Über den wahren Grund der Absage schreibt Prof. Said in seinem Artikel in Al-Ahram Weekly: "Das war der Preis, den sie an ihre Sponsoren in Israel und in den USA zahlten. Es haben schon Freud-Ausstellungen in Wien und New York stattgefunden und jetzt hoffen sie, eine in Tel Aviv zu veranstalten. Scheinbar haben die potentiellen Sponsoren verlangt, dass mein Vortrag abgesagt wird, damit sie die Ausstellung in Tel Aviv finanzieren". Die Zionisten, die das Verbrechen ihres Staates gegen die Palästinenser nicht mehr durch Propagandalügen vertuschen können und jede Stimme darüber zum Schweigen bringen wollen, greifen heute unverschämt auf Mafia-Taktiken zurück, die längst jenseits der Logik und Geschichte liegen. Said, dessen Audienz ständig wächst, wird schon seit langem in ihren Medien mit allen möglichen Mitteln angegriffen. Diffamierungen wie "Terrorist" oder "Antisemit" kommen immer wieder ohne Anlass und ohne jede Logik vor. Nach dem Erscheinen der Autobiographie Saids wurde ein Journalist angeheuert, der beweisen sollte, dass Said nicht in Palästina geboren wurde und dass die Biographie falsch ist. Als dieser Versuch scheiterte und sogar von Linkszionisten kritisiert wurde, wollte die zionistische Lobby die Universität erpressen, dass sie den Professor entlassen. Dies ist mangels Argumente ebenfalls gescheitert. Heute gehen die Zionisten einen Schritt weiter und finden dafür einen besseren Partner: die Wiener Freudianer!

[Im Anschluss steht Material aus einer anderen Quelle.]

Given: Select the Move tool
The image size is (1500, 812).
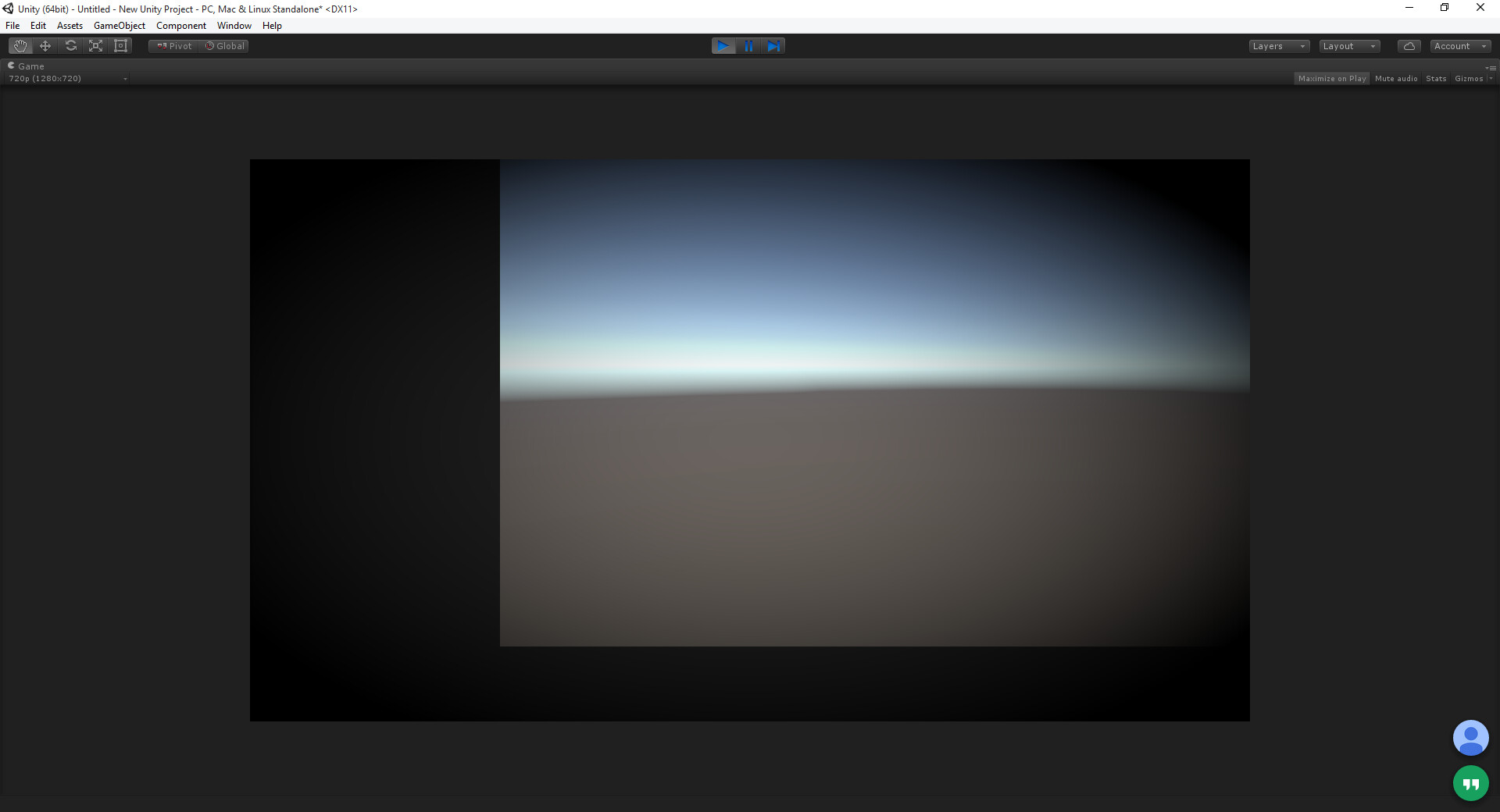Looking at the screenshot, I should [x=45, y=46].

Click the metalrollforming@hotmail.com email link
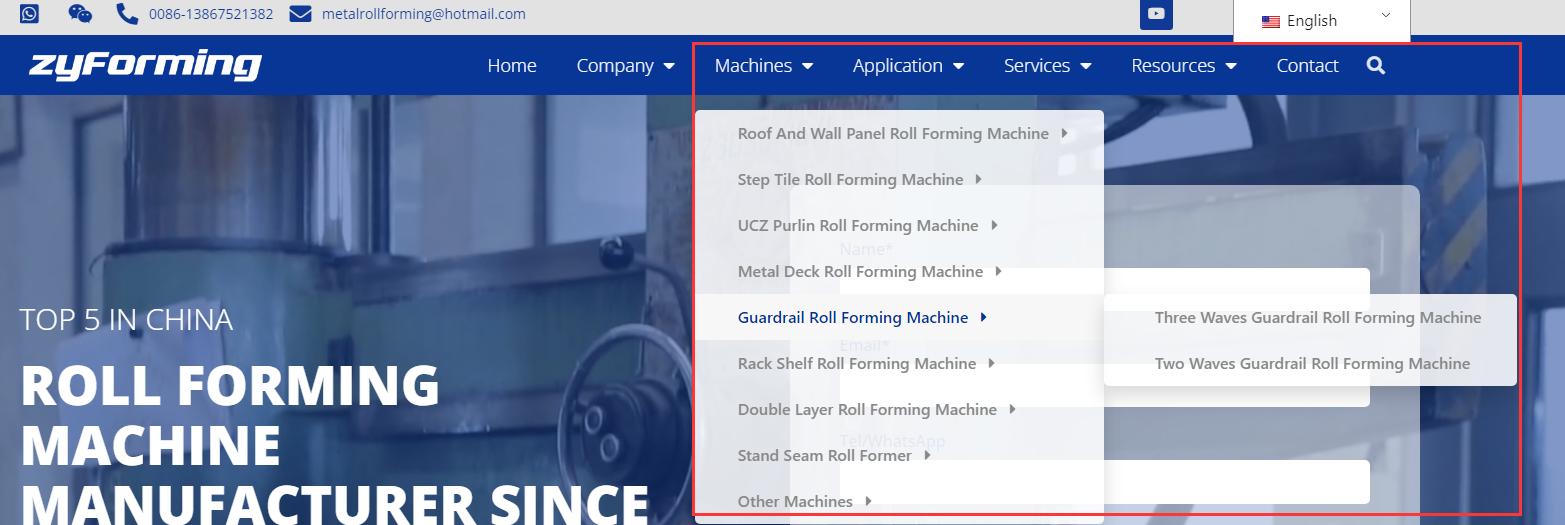tap(423, 14)
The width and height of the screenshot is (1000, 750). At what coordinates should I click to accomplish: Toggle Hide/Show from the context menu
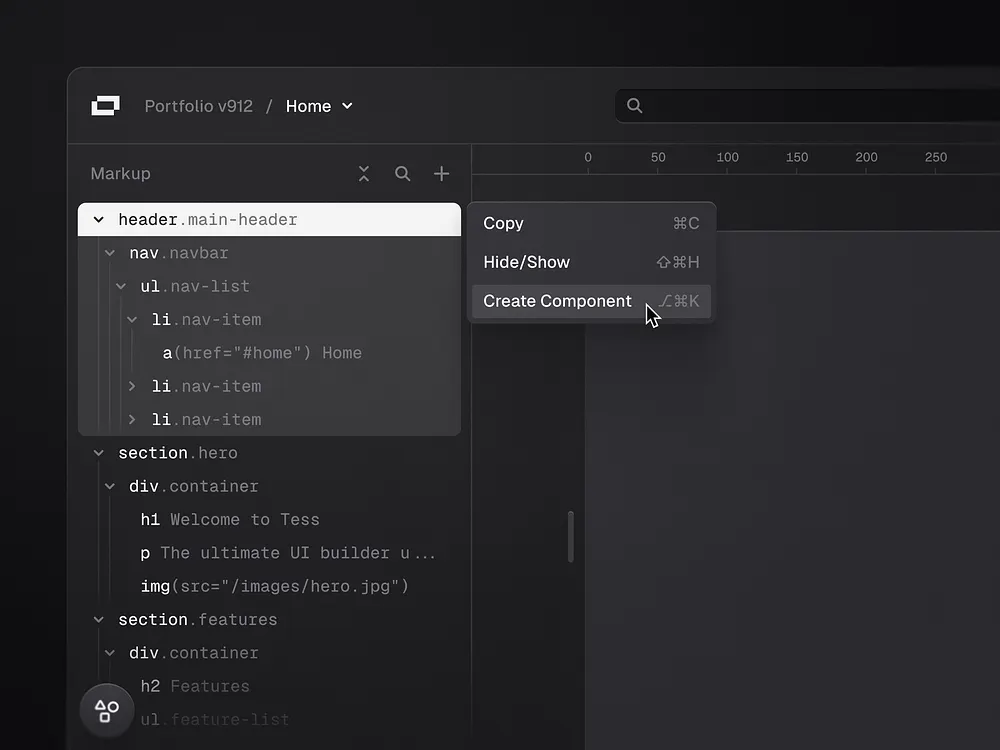point(526,262)
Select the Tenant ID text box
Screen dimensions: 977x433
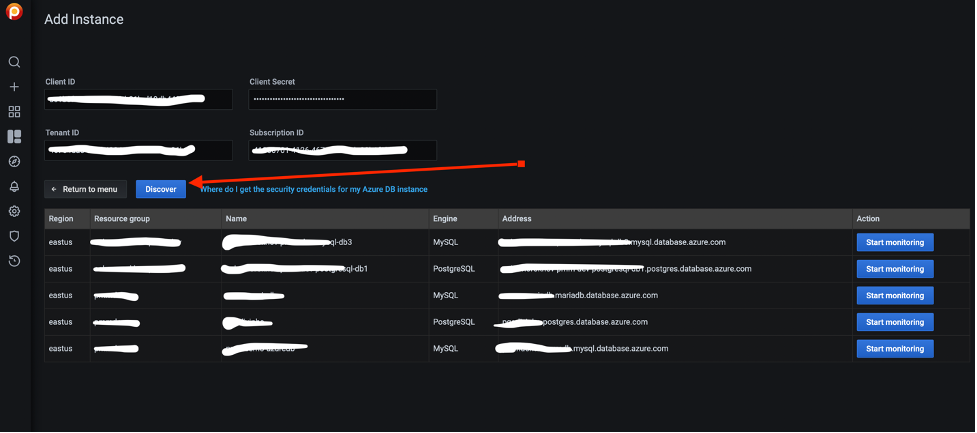[x=138, y=150]
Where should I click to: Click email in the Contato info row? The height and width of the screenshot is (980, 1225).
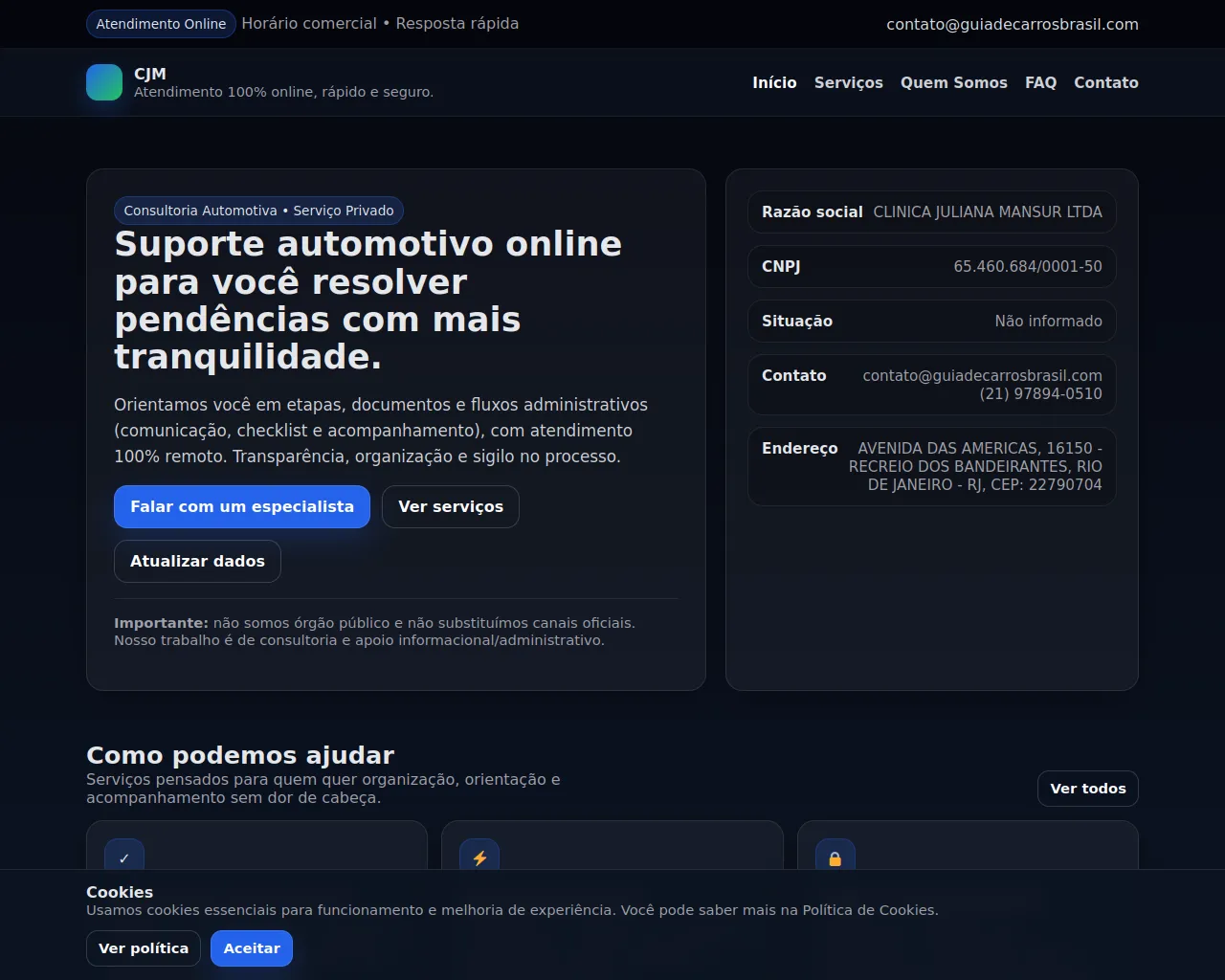click(x=982, y=375)
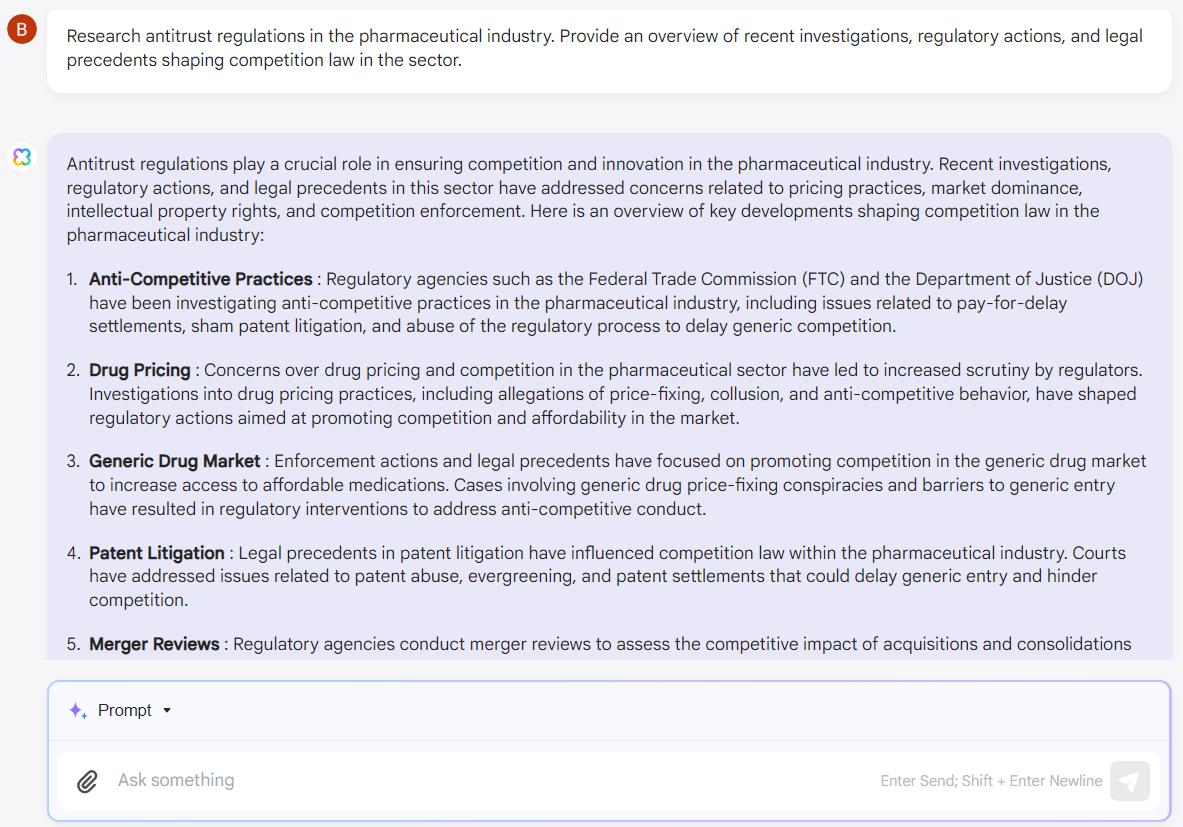Click the sparkle icon beside Prompt

78,711
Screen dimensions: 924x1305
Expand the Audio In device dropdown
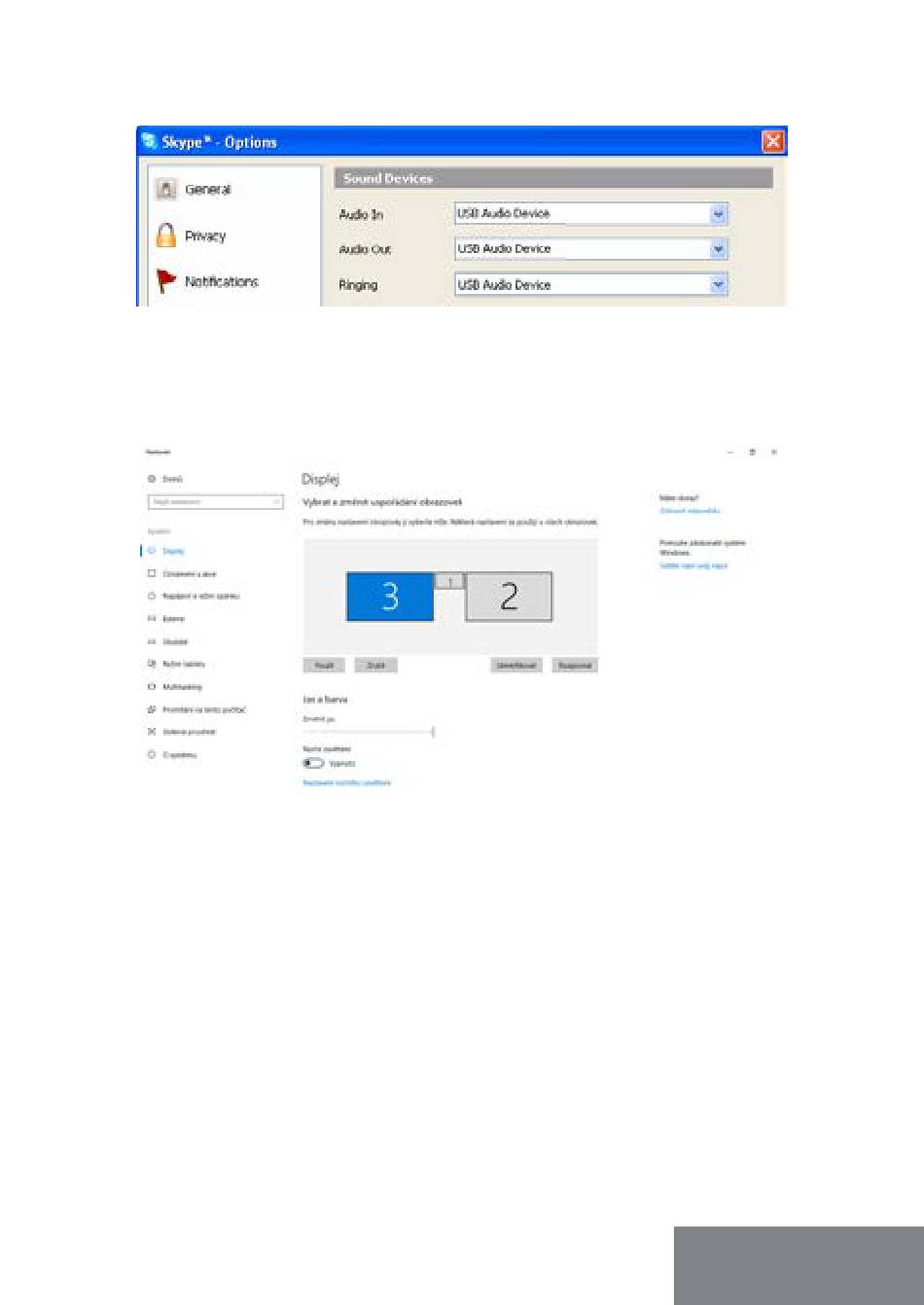[x=718, y=214]
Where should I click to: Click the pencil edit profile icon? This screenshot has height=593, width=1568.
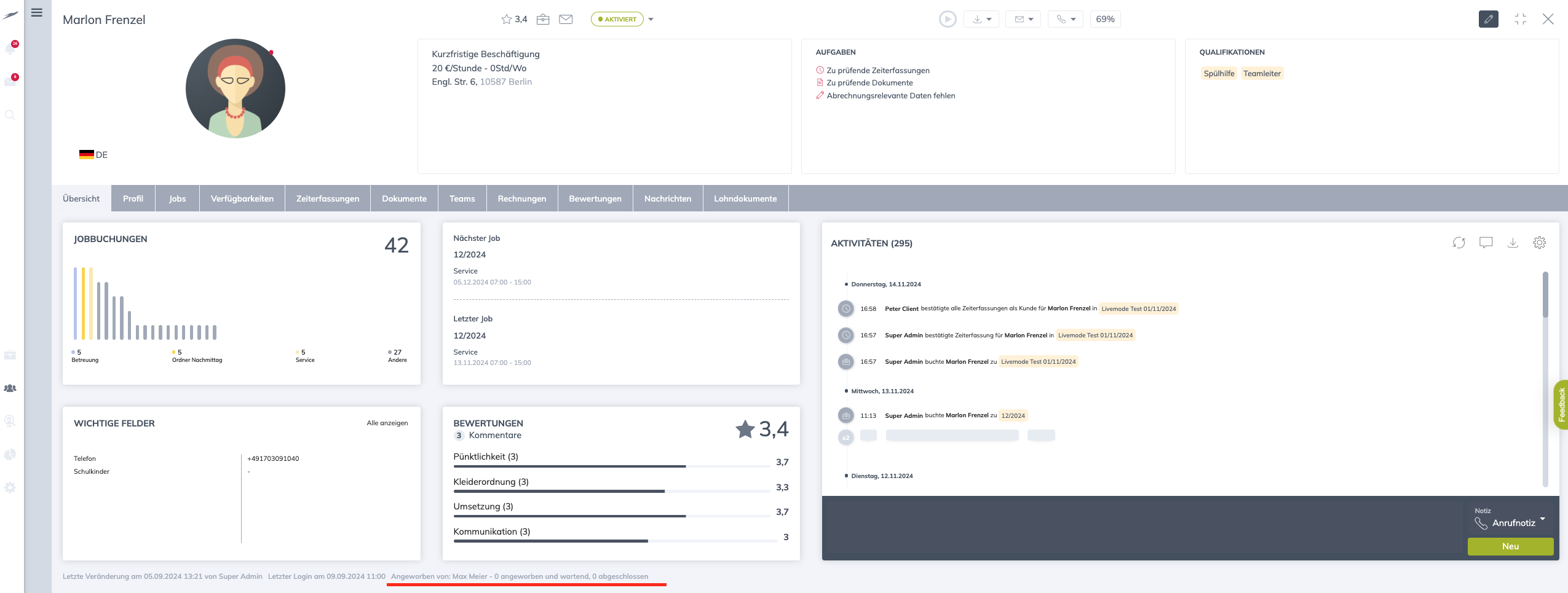pyautogui.click(x=1488, y=19)
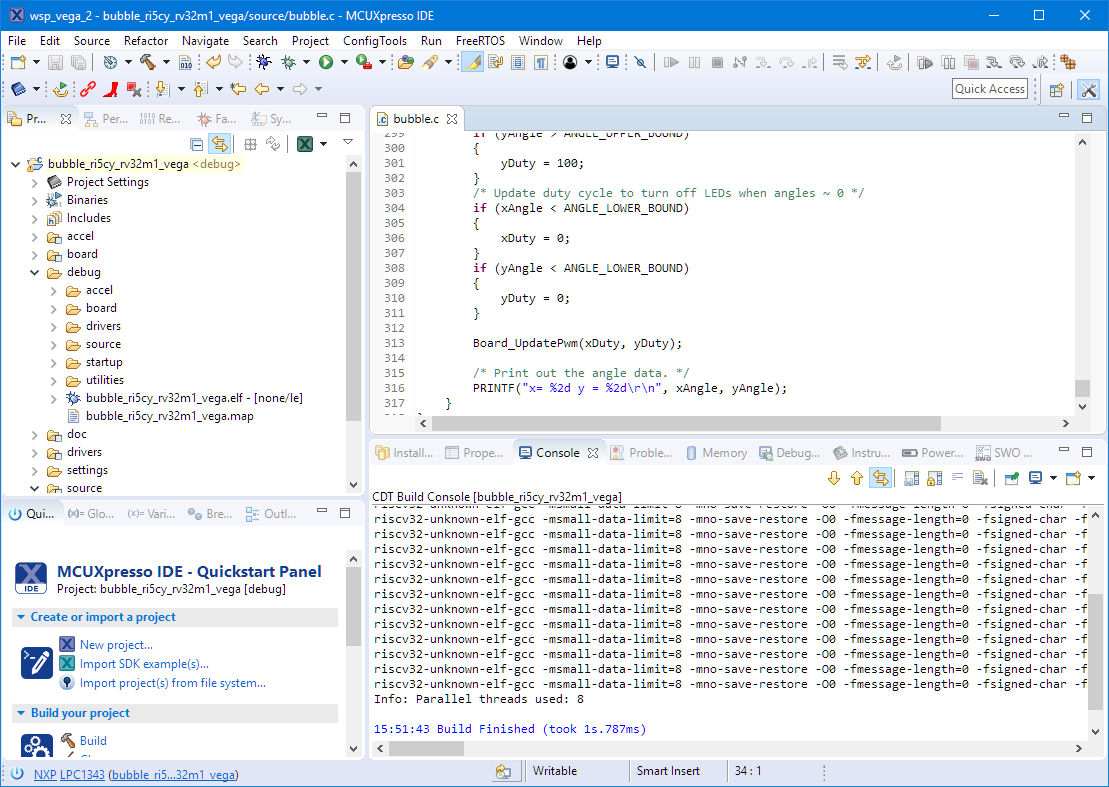Click the Quick Access search field

point(989,89)
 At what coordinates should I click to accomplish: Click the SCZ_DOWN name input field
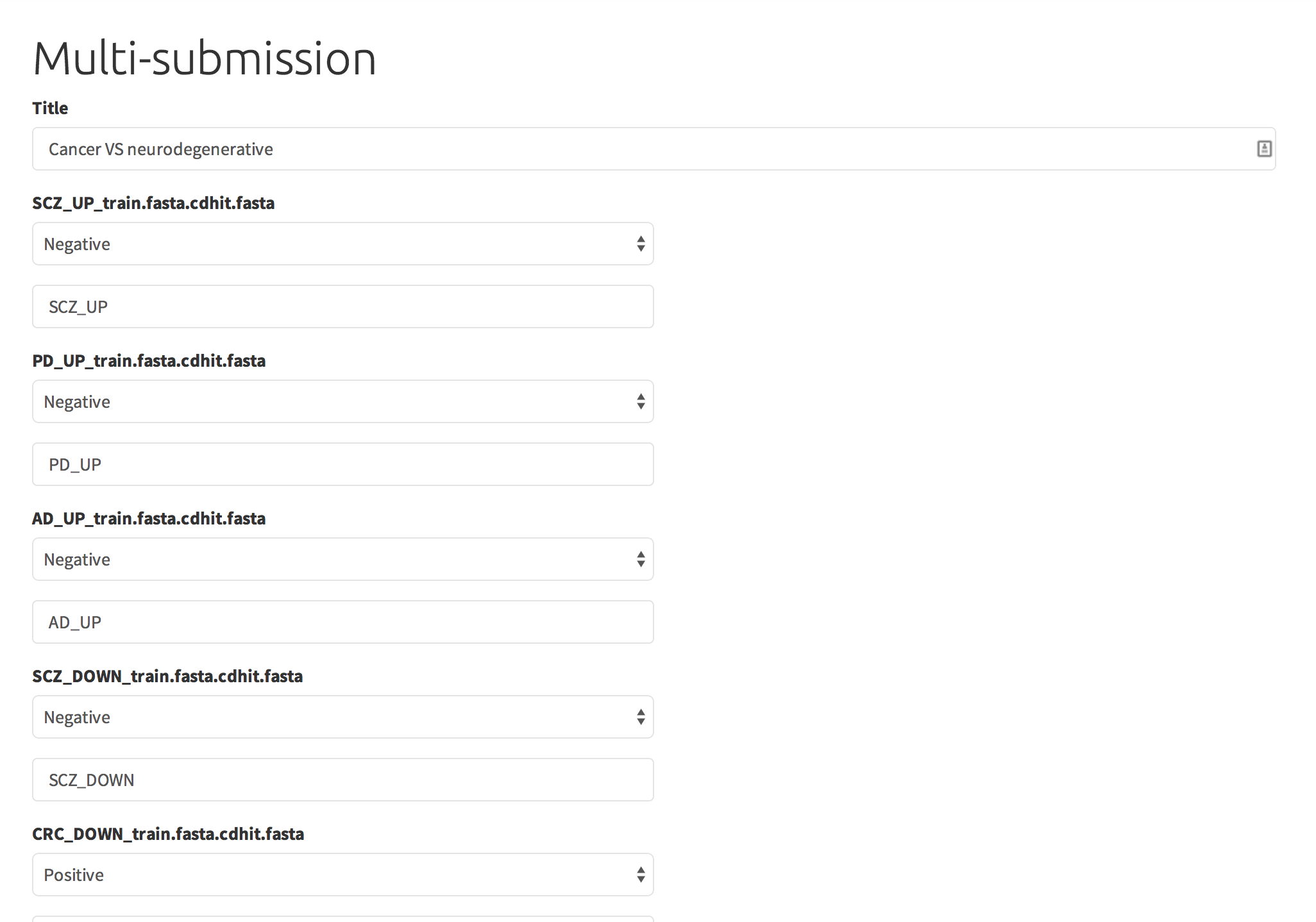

Wir stellen daher nicht nur den Antirassismus dieser Wiener "Intellektuellen" in Frage, sondern auch ihren wissenschaftlichen Geist und ihre Glaubwürdigkeit als solche. Wir rufen alle Menschen zur Solidarität mit Professor Said auf. Man könnte z. B. bei der Freud-Gesellschaft anrufen und die Freudianer nach einer Stellungnahme fragen, damit sie wissen, dass sie mit dieser Herabwürdigung der Wissenschaft, Freuds und des palästinensischen Volkes nicht so einfach davon kommen können.